• [EXERCISE GOAL] An accurate, complete copy of the records below is required.

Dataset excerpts
====================

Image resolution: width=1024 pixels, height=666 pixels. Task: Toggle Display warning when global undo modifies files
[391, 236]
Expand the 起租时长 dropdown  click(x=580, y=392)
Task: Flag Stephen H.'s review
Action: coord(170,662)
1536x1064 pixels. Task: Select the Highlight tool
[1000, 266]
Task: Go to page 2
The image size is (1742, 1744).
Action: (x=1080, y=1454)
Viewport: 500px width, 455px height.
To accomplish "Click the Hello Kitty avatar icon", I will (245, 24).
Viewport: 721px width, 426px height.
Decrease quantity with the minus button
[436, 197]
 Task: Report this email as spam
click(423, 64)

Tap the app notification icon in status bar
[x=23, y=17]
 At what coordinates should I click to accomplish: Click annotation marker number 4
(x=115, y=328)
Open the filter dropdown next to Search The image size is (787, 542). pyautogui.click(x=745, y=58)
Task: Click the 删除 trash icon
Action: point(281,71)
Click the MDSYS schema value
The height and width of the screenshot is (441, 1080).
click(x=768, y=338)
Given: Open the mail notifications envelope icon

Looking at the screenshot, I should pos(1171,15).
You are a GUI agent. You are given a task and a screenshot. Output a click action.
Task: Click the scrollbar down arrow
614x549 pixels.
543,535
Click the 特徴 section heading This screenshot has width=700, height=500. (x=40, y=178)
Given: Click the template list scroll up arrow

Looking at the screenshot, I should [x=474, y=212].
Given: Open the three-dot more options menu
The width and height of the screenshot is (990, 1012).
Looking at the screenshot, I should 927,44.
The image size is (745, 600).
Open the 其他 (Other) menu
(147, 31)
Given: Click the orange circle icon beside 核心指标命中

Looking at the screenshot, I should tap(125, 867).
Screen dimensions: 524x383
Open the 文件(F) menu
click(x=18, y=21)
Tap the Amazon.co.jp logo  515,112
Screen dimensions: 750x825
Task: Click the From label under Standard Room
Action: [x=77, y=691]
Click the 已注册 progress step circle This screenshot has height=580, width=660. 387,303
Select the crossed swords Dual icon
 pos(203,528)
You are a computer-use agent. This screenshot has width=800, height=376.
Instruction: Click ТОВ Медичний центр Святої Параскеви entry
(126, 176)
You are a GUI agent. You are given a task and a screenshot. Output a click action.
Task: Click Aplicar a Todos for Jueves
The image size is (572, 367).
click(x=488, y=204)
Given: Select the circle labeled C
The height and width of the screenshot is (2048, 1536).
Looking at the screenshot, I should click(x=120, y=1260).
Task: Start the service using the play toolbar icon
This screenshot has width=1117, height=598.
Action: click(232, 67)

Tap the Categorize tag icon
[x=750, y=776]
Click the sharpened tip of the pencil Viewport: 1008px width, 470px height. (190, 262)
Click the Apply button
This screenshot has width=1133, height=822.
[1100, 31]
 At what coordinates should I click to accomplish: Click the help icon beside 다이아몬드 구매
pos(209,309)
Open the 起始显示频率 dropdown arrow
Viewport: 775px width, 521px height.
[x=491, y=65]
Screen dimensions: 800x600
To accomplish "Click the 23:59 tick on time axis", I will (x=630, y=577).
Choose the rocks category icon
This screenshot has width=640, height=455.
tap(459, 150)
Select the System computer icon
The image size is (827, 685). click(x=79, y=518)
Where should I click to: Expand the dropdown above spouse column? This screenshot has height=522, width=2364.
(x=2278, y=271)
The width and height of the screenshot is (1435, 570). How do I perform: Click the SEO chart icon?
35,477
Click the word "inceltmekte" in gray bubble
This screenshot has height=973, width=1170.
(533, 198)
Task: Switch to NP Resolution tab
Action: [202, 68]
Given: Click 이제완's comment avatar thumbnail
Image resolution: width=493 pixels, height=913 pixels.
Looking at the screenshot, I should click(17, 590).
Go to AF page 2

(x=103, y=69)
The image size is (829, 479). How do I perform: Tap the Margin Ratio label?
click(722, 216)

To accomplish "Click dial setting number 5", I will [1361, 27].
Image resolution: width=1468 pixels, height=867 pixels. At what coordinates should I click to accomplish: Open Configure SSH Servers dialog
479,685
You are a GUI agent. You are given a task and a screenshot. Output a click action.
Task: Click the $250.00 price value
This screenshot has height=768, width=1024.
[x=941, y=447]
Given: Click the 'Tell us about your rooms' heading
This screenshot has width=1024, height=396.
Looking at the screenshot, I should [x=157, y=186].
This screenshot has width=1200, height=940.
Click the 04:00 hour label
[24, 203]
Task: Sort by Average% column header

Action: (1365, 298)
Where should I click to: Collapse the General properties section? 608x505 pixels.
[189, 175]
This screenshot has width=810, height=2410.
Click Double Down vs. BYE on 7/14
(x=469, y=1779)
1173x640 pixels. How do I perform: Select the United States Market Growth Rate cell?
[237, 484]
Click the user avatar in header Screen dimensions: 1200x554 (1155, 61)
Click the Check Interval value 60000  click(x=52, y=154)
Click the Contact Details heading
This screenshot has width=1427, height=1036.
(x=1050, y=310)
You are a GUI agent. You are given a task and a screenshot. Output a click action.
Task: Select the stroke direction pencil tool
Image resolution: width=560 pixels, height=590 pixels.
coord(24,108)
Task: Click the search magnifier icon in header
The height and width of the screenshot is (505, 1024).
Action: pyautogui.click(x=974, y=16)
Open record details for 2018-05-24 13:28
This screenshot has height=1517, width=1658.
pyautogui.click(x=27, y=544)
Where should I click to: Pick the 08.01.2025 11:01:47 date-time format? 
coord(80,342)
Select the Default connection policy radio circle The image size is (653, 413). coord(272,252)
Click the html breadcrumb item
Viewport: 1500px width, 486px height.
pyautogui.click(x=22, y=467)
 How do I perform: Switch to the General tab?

====================

• [THE COMPLETED TASK]
Image resolution: width=1024 pixels, height=666 pixels. Task: Toggle Display warning when global undo modifies files
[391, 236]
Expand the 起租时长 dropdown  click(x=580, y=392)
Task: Flag Stephen H.'s review
Action: coord(170,662)
1536x1064 pixels. Task: Select the Highlight tool
[1000, 266]
Task: Go to page 2
The image size is (1742, 1744).
Action: (x=1080, y=1454)
Viewport: 500px width, 455px height.
To accomplish "Click the Hello Kitty avatar icon", I will (245, 24).
Viewport: 721px width, 426px height.
Decrease quantity with the minus button
[436, 197]
 Task: Report this email as spam
click(423, 64)

Tap the app notification icon in status bar
[x=23, y=17]
 At what coordinates should I click to accomplish: Click annotation marker number 4
(x=115, y=328)
Open the filter dropdown next to Search The image size is (787, 542). pyautogui.click(x=745, y=58)
Task: Click the 删除 trash icon
Action: point(281,71)
Click the MDSYS schema value
The height and width of the screenshot is (441, 1080).
click(x=768, y=338)
Given: Open the mail notifications envelope icon

Looking at the screenshot, I should pos(1171,15).
You are a GUI agent. You are given a task and a screenshot. Output a click action.
Task: Click the scrollbar down arrow
614x549 pixels.
543,535
Click the 特徴 section heading This screenshot has width=700, height=500. (x=40, y=178)
Given: Click the template list scroll up arrow

Looking at the screenshot, I should [x=474, y=212].
Given: Open the three-dot more options menu
The width and height of the screenshot is (990, 1012).
Looking at the screenshot, I should 927,44.
The image size is (745, 600).
Open the 其他 (Other) menu
(147, 31)
Given: Click the orange circle icon beside 核心指标命中

Looking at the screenshot, I should tap(125, 867).
Screen dimensions: 524x383
Open the 文件(F) menu
click(x=18, y=21)
Tap the Amazon.co.jp logo  515,112
Screen dimensions: 750x825
Task: Click the From label under Standard Room
Action: [x=77, y=691]
Click the 已注册 progress step circle This screenshot has height=580, width=660. 387,303
Select the crossed swords Dual icon
 pos(203,528)
You are a computer-use agent. This screenshot has width=800, height=376.
Instruction: Click ТОВ Медичний центр Святої Параскеви entry
(126, 176)
You are a GUI agent. You are given a task and a screenshot. Output a click action.
Task: Click Aplicar a Todos for Jueves
The image size is (572, 367).
click(x=488, y=204)
Given: Select the circle labeled C
The height and width of the screenshot is (2048, 1536).
Looking at the screenshot, I should click(x=120, y=1260).
Task: Start the service using the play toolbar icon
This screenshot has width=1117, height=598.
Action: click(232, 67)

Tap the Categorize tag icon
[x=750, y=776]
Click the sharpened tip of the pencil Viewport: 1008px width, 470px height. (190, 262)
Click the Apply button
This screenshot has width=1133, height=822.
[1100, 31]
 At what coordinates should I click to accomplish: Click the help icon beside 다이아몬드 구매
pos(209,309)
Open the 起始显示频率 dropdown arrow
Viewport: 775px width, 521px height.
[x=491, y=65]
Screen dimensions: 800x600
To accomplish "Click the 23:59 tick on time axis", I will (x=630, y=577).
Choose the rocks category icon
This screenshot has width=640, height=455.
tap(459, 150)
Select the System computer icon
The image size is (827, 685). click(x=79, y=518)
Where should I click to: Expand the dropdown above spouse column? This screenshot has height=522, width=2364.
(x=2278, y=271)
The width and height of the screenshot is (1435, 570). How do I perform: Click the SEO chart icon?
35,477
Click the word "inceltmekte" in gray bubble
This screenshot has height=973, width=1170.
(533, 198)
Task: Switch to NP Resolution tab
Action: [202, 68]
Given: Click 이제완's comment avatar thumbnail
Image resolution: width=493 pixels, height=913 pixels.
Looking at the screenshot, I should click(17, 590).
Go to AF page 2

(x=103, y=69)
The image size is (829, 479). How do I perform: Tap the Margin Ratio label?
click(722, 216)

To accomplish "Click dial setting number 5", I will [1361, 27].
Image resolution: width=1468 pixels, height=867 pixels. At what coordinates should I click to accomplish: Open Configure SSH Servers dialog
479,685
You are a GUI agent. You are given a task and a screenshot. Output a click action.
Task: Click the $250.00 price value
This screenshot has height=768, width=1024.
[x=941, y=447]
Given: Click the 'Tell us about your rooms' heading
This screenshot has width=1024, height=396.
Looking at the screenshot, I should [x=157, y=186].
This screenshot has width=1200, height=940.
Click the 04:00 hour label
[24, 203]
Task: Sort by Average% column header

Action: (1365, 298)
Where should I click to: Collapse the General properties section? 608x505 pixels.
[189, 175]
This screenshot has width=810, height=2410.
Click Double Down vs. BYE on 7/14
(x=469, y=1779)
1173x640 pixels. How do I perform: Select the United States Market Growth Rate cell?
[237, 484]
Click the user avatar in header Screen dimensions: 1200x554 (1155, 61)
Click the Check Interval value 60000  click(x=52, y=154)
Click the Contact Details heading
This screenshot has width=1427, height=1036.
(x=1050, y=310)
You are a GUI agent. You are given a task and a screenshot. Output a click action.
Task: Select the stroke direction pencil tool
Image resolution: width=560 pixels, height=590 pixels.
coord(24,108)
Task: Click the search magnifier icon in header
The height and width of the screenshot is (505, 1024).
Action: pyautogui.click(x=974, y=16)
Open record details for 2018-05-24 13:28
This screenshot has height=1517, width=1658.
pyautogui.click(x=27, y=544)
Where should I click to: Pick the 08.01.2025 11:01:47 date-time format? 
coord(80,342)
Select the Default connection policy radio circle The image size is (653, 413). coord(272,252)
Click the html breadcrumb item
Viewport: 1500px width, 486px height.
pyautogui.click(x=22, y=467)
 How do I perform: Switch to the General tab?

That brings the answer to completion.